---------- DATASET RECORDS

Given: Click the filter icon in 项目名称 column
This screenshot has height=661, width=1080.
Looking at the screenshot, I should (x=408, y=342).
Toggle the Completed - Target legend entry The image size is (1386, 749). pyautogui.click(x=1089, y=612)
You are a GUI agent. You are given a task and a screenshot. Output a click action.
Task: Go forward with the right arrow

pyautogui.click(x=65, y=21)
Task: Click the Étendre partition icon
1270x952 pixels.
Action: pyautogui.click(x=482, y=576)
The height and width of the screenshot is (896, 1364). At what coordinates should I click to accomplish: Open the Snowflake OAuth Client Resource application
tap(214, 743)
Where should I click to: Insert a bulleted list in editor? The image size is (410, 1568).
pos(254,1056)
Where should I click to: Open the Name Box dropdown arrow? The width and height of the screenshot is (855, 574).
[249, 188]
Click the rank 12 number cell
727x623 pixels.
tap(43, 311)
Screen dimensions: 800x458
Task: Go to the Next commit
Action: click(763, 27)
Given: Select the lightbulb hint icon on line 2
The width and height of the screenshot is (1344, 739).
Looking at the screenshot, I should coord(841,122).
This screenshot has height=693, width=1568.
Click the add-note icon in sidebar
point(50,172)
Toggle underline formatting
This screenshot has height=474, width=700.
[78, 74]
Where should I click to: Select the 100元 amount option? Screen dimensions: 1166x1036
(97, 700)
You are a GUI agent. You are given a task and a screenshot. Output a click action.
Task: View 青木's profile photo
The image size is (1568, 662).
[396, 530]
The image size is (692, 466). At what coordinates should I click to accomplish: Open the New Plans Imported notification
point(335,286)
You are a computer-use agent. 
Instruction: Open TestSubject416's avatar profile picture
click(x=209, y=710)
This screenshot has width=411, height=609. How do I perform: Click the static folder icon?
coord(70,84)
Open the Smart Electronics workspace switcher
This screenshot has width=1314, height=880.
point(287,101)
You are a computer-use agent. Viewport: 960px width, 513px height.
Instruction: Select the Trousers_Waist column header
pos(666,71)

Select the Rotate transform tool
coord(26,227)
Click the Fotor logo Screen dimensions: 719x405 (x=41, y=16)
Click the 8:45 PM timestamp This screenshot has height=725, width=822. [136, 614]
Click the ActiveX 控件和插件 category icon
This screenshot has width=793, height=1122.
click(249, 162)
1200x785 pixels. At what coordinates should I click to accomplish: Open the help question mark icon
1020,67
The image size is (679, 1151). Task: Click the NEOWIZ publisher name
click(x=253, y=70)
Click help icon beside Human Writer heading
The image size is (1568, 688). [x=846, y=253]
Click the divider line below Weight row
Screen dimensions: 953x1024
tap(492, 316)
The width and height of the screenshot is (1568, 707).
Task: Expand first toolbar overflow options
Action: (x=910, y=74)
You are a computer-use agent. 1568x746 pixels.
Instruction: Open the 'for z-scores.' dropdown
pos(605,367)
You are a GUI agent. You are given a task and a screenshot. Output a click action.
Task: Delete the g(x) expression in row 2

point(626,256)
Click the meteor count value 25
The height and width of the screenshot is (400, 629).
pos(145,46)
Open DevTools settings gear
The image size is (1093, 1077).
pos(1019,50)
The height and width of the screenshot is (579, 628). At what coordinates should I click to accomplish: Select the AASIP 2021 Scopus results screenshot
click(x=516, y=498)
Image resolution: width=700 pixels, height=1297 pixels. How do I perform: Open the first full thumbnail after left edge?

--------------------

WHAT IS BEING ASKED
If a line in the data above includes the string "computer", copy it.

YOUR RESPONSE
You are a computer-use agent. 
You are a computer-use agent. Viewport: 960px width, 513px height.
You are a computer-use agent. 1568x746 pixels.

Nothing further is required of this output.